Frank Turner (+Dive Dive +Ed Harcourt) – 53 Degrees, Preston
Despite seeing Frank Turner perform sets supporting Green Day and at Leeds Festival this year, his recent show in Preston was my first time seeing a full, headline set. I’d seen excellent performances before, and after chatting to him for half an hour before the show, I was hyped.
Thankfully, this didn’t lead to disappointment. Opening with new(ish) song “Eulogy”, Frank then launched into fantastic performances of “Poetry of the Deed” and “Try This At Home”. They may be relatively new songs, but they’re becoming live favourites for a reason.
What followed was a perfectly formed set spanning Frank’s career thus far. Fans were expecting old favourites like “Nashville Tennesse” and “Substitute”, but the little surprises are what made this show pretty much flawless.
Initially disappointed at the lack of “The Real Damage” opening the show, this soon disappeared when a surprising, rare performance of The Postal Service’s “The District Sleeps Alone Tonight”. It was unexpected, and as I’ve mentioned before, the studio version of this contains one of my favourite vocal performances. To hear it live was a beautiful moment.
The love for music, protest and a good time was apparent on stage and off. It’s rare at a singer-songwriter show (albeit one with a live band) to get this much energy, and such a stunning atmosphere. Hearing almost 1,000 people singing along to tracks like “Love, Ire & Song” and “I Still Believe” showed that a generation regarded as apethetic do care about culture and our future.
The older favourites meshed well with the bigger hits, and some brand new tracks. “Peggy”, an ode to Frank Turner’s grandmother, is a brilliantly crafted folk track, sounded excellent live and has already got me excited for the new album next year.
Similarly, “The Next Round” (taken from the new Rock & Roll EP) was brilliant. Introduced as a drinking song, it was a blunt, honest assessment of why people drink. Moving and enjoyable, it was a great performance.
Perhaps the best example of why Turner puts on such flawless live shows is his clear passion for live music. In the times I’ve communicated with him, both via e-mail and in person, this really comes across, as it does on stage. There was almost venom is his delivery of the chorus to “Father’s Day”, and his gratitude at the opportunities he has are genuine.
Picking out a best track is difficult at most shows, even more so when the performance is this stellar. “Long Live The Queen” is always emotional, although it’s maybe not surprising that “The Ballad of Me and My Friends” stole the show. I read on a YouTube comment that the line “And we’re definitely going to hell” is one of the most powerful moments in music, and after this show I’m hard-pressed to name anything that comes close.
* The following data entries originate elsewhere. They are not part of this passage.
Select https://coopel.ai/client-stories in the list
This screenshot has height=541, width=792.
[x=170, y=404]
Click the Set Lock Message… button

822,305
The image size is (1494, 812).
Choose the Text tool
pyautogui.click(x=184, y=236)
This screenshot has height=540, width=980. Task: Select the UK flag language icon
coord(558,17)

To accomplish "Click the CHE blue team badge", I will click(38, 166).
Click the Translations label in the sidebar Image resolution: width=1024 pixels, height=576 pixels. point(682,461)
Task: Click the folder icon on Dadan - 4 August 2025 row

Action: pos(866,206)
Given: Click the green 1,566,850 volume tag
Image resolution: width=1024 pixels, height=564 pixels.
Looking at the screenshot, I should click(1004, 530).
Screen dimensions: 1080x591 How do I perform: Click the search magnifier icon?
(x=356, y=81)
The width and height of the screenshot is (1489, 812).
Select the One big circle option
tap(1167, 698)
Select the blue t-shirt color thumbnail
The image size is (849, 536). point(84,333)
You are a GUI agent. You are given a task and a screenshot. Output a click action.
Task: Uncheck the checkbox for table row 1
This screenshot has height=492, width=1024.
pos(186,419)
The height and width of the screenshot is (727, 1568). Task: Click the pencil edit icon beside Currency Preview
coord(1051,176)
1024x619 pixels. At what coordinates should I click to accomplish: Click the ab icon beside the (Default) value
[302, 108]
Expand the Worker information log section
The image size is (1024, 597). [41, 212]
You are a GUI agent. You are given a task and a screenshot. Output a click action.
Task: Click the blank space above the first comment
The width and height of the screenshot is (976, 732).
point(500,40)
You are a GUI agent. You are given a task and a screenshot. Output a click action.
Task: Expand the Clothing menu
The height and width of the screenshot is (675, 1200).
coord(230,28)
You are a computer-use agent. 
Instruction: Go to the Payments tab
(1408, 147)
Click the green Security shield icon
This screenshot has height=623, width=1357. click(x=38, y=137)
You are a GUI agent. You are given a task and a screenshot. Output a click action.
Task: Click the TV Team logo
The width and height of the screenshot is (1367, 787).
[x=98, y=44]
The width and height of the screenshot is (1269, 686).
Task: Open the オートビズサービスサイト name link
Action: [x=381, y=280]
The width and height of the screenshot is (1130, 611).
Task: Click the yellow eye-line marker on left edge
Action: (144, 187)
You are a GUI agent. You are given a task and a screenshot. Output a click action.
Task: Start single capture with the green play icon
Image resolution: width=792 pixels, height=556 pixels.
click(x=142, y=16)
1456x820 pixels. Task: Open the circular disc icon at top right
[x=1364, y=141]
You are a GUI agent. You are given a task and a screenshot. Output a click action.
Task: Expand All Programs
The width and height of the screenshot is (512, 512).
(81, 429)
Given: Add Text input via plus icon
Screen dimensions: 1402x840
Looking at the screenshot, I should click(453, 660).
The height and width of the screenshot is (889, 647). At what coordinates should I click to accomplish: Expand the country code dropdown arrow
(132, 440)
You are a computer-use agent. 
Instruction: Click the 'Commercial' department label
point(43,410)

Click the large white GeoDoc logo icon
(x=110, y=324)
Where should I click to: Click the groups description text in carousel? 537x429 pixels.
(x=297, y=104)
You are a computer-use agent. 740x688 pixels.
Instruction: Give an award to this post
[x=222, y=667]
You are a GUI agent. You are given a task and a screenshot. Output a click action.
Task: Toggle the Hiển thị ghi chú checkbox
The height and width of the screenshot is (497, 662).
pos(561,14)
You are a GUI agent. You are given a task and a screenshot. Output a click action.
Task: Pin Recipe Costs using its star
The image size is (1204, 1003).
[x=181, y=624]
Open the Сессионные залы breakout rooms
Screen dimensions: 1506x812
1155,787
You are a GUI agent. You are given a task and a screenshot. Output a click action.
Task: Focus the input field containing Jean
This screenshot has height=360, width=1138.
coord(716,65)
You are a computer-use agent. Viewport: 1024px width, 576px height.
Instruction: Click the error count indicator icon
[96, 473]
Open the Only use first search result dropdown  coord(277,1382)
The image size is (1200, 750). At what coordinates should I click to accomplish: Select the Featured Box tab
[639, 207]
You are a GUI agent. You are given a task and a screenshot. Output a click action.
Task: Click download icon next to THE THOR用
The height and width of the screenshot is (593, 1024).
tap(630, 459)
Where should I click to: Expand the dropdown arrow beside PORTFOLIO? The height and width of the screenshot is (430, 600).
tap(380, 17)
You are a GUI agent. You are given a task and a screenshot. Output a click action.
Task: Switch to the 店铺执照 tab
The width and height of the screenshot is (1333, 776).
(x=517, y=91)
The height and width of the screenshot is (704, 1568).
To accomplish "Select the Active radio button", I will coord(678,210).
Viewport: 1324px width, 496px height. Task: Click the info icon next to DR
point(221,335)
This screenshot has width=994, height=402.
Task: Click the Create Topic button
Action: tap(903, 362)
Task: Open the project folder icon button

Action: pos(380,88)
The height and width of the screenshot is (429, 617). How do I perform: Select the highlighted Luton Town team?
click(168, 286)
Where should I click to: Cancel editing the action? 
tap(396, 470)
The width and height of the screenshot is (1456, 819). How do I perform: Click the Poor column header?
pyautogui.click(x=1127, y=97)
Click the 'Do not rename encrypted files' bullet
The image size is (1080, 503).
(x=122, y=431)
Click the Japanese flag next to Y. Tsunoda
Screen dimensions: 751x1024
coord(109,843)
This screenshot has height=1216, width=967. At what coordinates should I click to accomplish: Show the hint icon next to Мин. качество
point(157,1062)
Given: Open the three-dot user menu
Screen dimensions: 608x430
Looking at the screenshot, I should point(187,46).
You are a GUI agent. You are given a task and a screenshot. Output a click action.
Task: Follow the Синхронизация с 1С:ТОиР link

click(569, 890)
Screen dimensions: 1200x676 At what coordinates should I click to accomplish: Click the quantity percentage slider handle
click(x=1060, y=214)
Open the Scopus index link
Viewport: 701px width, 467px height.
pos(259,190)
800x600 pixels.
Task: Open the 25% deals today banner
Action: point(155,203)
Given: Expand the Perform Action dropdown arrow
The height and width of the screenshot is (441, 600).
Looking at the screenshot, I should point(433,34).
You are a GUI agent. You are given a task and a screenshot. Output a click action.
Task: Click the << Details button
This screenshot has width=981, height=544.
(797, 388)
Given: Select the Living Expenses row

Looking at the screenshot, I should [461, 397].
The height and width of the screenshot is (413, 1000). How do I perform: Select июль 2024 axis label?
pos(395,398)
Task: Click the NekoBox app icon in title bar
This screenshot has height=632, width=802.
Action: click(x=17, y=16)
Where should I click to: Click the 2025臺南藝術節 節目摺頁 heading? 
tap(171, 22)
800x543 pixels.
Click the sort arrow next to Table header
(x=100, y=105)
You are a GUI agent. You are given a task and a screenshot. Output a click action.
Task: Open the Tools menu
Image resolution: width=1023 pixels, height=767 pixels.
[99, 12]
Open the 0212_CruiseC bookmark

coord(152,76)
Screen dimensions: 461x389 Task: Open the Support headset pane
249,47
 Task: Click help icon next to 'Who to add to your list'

The show ending on an upbeat high with “Photosynthesis”, for which Dive Dive vocalist Jamie Stuart and genius Ed Harcourt were welcomed by to the stage. The energy was incredible, the crowd and the guys on stage feeding off each other for a brilliant finale.
The tour is finished now, and Frank will be entering the studio in January. He’s already announced plans for a couple of UK tours next year, and after this gig they can’t come soon enough.